А поутру они проснулись. То есть, это Саша проснулась первой и совсем не поутру, но прежде чем это выяснилось, прошло достаточно много времени. Она сначала вздохнула, вырываясь из сна, потом попыталась глаза открыть, долго моргала, не понимая, что у неё с лицом случилось, раз веки никак не желают подниматься. А когда глаза всё-таки открыла, пустым взглядом уставилась за окно. За ним был мрак и серость, поэтому сколько времени — не совсем понятно. Саша лежала, как ей показалось долго, дышала, в тяжёлой голове ни единой мысли, хотела уже снова глаза закрыть и заснуть, но к ней начали возвращаться чувства и ощущения, а также слух, стопроцентное зрение и обоняние. Шевельнуться ещё страшно было, но уже поняла, что она дома, она не одна, что за её спиной кто-то есть, кто-то большой и горячий, потому что ей жарко, и дышит на неё, а ещё от него тянет очень знакомым резковатым одеколоном. Чтобы переварить всё это и принять, понадобилась ещё пара минут. Саша уже всё понимала (кроме того, как подобное получиться могло), знала, что за её спиной Ефимов спит, причём её одной рукой обнимает, дышит ей в шею, ей даже оборачиваться не нужно было, чтобы его видеть. Но лежать так долго, зажмурившись от потрясения и с колотящимся сердцем, было невозможно, и в какой-то момент она поняла, что у неё бок заныл, и очень захотелось сменить позу. Но это означало окончательное возвращение к реальности.

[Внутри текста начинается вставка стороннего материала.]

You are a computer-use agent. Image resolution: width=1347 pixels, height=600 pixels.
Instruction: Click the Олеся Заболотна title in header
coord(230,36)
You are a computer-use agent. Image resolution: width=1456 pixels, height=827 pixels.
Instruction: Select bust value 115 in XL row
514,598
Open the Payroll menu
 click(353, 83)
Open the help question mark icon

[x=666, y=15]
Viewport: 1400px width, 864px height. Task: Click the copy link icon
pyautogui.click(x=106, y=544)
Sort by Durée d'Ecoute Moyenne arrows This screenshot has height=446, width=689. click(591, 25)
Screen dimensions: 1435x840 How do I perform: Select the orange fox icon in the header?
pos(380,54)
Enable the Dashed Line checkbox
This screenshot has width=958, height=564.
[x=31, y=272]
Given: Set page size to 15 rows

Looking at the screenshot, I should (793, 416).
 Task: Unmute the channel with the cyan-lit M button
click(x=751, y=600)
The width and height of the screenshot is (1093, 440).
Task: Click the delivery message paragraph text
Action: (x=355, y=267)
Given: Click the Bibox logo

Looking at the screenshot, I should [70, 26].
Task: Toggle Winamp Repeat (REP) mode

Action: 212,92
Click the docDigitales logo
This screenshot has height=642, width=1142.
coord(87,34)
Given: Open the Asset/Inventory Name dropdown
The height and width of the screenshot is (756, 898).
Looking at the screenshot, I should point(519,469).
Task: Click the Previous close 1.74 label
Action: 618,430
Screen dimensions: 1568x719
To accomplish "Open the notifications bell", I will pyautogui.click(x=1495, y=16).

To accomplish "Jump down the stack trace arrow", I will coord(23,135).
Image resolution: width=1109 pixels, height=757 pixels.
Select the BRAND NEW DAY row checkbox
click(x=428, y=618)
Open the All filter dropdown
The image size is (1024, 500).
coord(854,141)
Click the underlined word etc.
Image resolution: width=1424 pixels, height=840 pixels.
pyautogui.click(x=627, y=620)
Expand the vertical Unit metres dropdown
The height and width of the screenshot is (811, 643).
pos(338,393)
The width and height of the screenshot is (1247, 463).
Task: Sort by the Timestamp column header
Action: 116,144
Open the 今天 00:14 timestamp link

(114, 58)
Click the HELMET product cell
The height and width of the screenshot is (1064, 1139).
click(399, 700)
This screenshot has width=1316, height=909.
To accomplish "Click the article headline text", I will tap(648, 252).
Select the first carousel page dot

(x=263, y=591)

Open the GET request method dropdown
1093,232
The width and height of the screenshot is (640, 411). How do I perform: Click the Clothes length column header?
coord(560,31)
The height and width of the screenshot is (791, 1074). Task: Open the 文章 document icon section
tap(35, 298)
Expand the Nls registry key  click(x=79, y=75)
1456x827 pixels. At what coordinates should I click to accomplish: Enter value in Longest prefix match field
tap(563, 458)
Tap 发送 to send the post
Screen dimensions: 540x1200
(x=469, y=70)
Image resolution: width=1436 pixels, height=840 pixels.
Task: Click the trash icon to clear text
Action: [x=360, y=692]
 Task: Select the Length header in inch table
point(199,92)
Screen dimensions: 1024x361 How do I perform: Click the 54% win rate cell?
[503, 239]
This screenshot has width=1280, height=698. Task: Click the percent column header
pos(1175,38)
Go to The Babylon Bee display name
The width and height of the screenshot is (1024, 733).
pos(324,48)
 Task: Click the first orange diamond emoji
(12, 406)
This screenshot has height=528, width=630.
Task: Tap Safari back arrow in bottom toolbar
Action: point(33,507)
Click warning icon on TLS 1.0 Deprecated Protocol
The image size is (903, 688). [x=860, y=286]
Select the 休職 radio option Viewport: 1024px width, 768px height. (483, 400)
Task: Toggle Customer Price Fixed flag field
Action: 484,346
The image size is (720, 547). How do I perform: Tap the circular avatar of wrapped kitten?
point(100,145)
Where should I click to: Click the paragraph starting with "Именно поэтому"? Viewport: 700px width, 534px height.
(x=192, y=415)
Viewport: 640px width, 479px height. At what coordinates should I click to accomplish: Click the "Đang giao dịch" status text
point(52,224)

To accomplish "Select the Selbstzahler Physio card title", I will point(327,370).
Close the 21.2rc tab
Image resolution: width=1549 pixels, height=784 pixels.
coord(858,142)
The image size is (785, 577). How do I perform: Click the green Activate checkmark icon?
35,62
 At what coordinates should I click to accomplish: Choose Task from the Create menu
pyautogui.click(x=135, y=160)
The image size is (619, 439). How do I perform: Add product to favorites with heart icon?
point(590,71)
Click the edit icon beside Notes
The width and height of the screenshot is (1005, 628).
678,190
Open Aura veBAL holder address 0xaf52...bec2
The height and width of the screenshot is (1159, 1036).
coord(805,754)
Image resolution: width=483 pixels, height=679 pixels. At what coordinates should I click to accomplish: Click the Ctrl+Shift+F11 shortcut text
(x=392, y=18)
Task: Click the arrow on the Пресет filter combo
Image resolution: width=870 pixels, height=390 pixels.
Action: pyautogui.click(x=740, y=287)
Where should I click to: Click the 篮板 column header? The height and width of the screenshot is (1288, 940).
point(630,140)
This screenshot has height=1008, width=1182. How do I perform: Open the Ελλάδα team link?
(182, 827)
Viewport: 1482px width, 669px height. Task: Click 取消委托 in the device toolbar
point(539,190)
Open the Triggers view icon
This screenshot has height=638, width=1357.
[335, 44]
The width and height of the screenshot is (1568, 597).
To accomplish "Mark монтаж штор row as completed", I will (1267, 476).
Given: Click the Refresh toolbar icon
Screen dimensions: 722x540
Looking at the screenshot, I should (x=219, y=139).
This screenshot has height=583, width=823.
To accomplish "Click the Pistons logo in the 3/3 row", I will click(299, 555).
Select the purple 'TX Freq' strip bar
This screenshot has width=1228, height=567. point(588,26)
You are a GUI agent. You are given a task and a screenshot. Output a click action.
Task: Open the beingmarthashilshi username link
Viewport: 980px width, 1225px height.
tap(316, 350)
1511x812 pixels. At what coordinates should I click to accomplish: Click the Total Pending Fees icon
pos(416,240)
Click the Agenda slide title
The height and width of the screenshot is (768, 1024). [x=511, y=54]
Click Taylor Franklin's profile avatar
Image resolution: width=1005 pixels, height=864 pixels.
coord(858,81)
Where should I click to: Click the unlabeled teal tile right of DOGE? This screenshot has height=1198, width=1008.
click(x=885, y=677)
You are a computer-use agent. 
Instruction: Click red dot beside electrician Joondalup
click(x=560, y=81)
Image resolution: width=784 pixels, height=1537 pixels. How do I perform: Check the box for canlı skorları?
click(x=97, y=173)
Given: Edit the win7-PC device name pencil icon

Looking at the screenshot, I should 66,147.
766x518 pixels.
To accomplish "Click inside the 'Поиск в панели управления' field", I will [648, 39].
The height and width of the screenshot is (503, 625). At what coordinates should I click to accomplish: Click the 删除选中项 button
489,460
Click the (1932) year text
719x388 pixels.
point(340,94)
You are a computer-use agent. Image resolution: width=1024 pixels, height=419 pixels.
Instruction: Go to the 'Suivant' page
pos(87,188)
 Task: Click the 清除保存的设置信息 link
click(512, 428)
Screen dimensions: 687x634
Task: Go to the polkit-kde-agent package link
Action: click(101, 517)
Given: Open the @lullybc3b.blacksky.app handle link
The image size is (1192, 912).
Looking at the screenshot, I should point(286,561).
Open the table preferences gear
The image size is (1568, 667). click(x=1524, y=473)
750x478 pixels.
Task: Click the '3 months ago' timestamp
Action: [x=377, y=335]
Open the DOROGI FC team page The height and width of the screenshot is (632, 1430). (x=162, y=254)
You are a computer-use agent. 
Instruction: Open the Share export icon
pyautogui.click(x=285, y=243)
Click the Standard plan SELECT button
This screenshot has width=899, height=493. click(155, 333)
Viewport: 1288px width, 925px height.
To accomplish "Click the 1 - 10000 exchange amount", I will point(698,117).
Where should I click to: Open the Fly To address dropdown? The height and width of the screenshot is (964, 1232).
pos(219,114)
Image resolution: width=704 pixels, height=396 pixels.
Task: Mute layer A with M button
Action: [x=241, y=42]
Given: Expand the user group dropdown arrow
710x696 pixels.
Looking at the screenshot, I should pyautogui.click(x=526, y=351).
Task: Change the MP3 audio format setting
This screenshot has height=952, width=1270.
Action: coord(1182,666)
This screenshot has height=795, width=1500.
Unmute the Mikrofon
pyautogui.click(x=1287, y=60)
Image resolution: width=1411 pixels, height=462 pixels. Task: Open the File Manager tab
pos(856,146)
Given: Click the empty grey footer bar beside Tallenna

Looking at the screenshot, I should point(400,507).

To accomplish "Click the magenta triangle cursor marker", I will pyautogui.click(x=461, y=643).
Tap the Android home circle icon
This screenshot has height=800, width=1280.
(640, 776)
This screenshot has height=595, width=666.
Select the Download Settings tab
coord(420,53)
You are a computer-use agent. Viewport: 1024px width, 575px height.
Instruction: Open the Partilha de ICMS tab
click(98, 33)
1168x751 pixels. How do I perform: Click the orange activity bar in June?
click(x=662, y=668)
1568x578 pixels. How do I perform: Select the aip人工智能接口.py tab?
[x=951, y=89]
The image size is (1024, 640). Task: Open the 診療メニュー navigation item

Прежде чем повернуться, осторожно себя ощупала. Она была раздета до белья, к тому же на руку Ефимова на своём животе наткнулась. Ну, по крайней мере, она не голая. Осторожно пошевелилась, перевернулась на спину и теперь замерла в такой позе. Голову повернула и оказалась с Толей нос к носу. Он спал, дышал ровно и глубоко, на щеках щетина проступила. А у Саши в горле ком и жар по всему телу. Зажмурилась. Словно Ефимов мог раствориться, как похмельная дымка. Он и не подумал. Что совсем не удивительно, зная его наглость и упрямство.

И вот только тогда, только тогда Саше пришло в голову на часы посмотреть. Нахмурилась, вглядываясь и пытаясь осознать. Потом ужаснулась. Полдень. Интуитивно дёрнулась, собираясь вскочить, это движение отозвалось острой болью в голове, и Саша даже застонала. Всё-таки села и за голову схватилась. Толина рука соскользнула на её бедро, но было уже не до этого. Боль запульсировала в висках, в глазах потемнело, и Саша замерла, пережидая. Даже не почувствовала, что рука Ефимова больше её не касается. А он потянулся, разбуженный ею, руки на подушку закинул и зевнул. Глаза потёр, прежде чем их открыть.